**TEXT EXTRACT**.
Library Call Number Copy Material Location
Vermont Historical Society Library  MSA 414  Manuscript  Vault-Manuscript 

Personal Author : French, George Oscar, 1844-1865.
Title : George Oscar French family papers, 1857-1888; bulk: 1862-1865.
Physical Description : 1 linear foot.
General Note : Transcriptions have been made of George Oscar French's Civil War letters.
Summary :

The bulk of the collection is letters written by George Oscar French (1844-1865) during the Civil War to his parents in Castleton, Vermont. The letters start on August 6, 1862, the day on which French enlisted, and continue up until April 1, 1865, the day before he was killed just prior to the fall of Richmond and the end of the Civil War.

Oscar French enlisted in Company C, 11th Vermont Volunteers, and trained at Brattleboro into early September, ending up as a sergeant. He next moved to the defenses of Washington, serving mostly in a heavy artillery unit, and remained there until May 13, 1864. After that he saw a great deal of heavy action, often as an infantryman including at Cold Harbor, the Shenandoah Valley (he received a wound at Cedar Creek), and Petersburgh. He was commissioned 2nd Lieutenant June 28, 1864. He was killed on April 2, 1865, during the last week of the war.

One of the sub-themes of the letters is the relationship between Oscar French and his father. In a number of letters there is a reference to an on-going dispute between father and son on the merits of the war. Oscar berates the Copperheads, including Congressman Clement L. Vallandigham of Ohio, who his father seems to have been supporting, and some of the anti-war New York press. Oscar is strongly critical of his father's pro-McClellan stand in the 1864 election. He attacks "dirty peace men". "I care not who is Pres. If they only go in for a vigorous prosecution of the war. Making slavery a secondary question and using the full Abolition principle if necessary to weaken our enemy."

**DATA SEGMENT**.
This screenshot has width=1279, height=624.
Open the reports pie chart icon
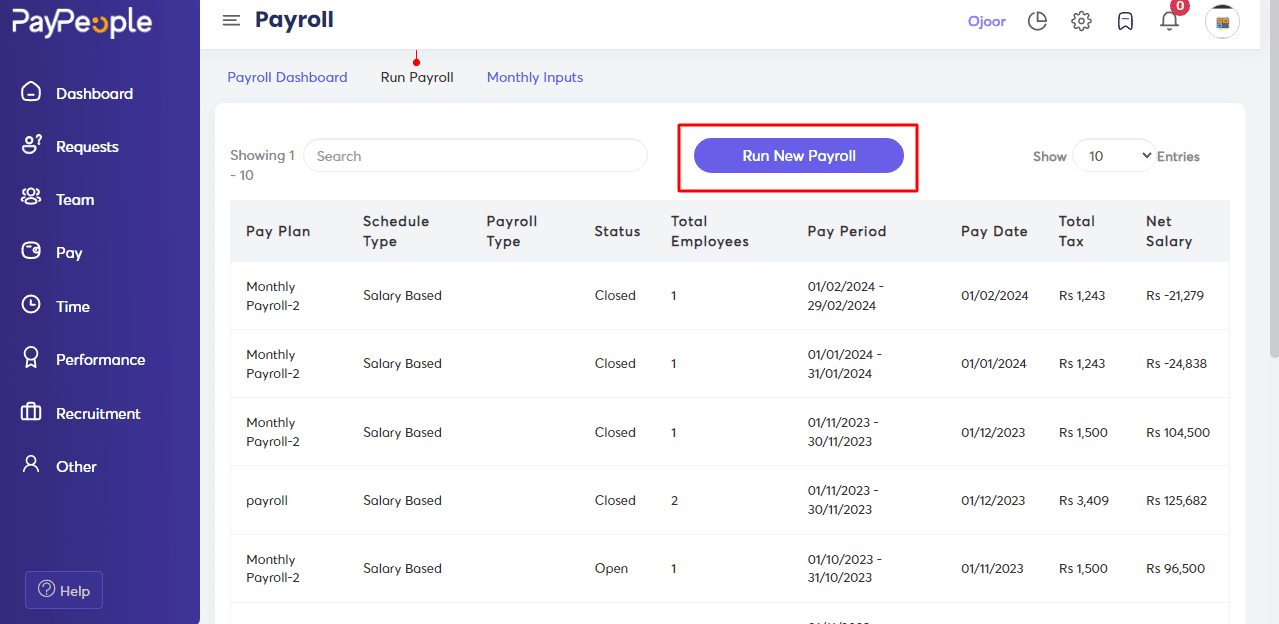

**PROBLEM SET**.
A. Summarize the catalog entry on the George Oscar French papers in two sentences.
B. Decide whether each statement agrees with the catalog entry on the George Oscar French papers: (i) French was wounded at Cedar Creek. (ii) French's letters to his parents began only after he finished training at Brattleboro. (iii) French supported McClellan in the 1864 election. Answer yes or no for each and quote the words from the entry that decide it.

**RESULTS OF THE EXERCISE**.
A. The collection consists mainly of letters George Oscar French wrote to his parents in Castleton, Vermont, from his enlistment on August 6, 1862, until April 1, 1865, the day before he was killed. They follow his service from training at Brattleboro and duty in the defenses of Washington to heavy action at Cold Harbor, in the Shenandoah Valley, and at Petersburgh, and they show an ongoing dispute with his father over the war, including his criticism of his father's pro-McClellan stand in 1864.

B.
(i) Yes: "he received a wound at Cedar Creek"
(ii) No: "The letters start on August 6, 1862, the day on which French enlisted"
(iii) No: "Oscar is strongly critical of his father's pro-McClellan stand in the 1864 election."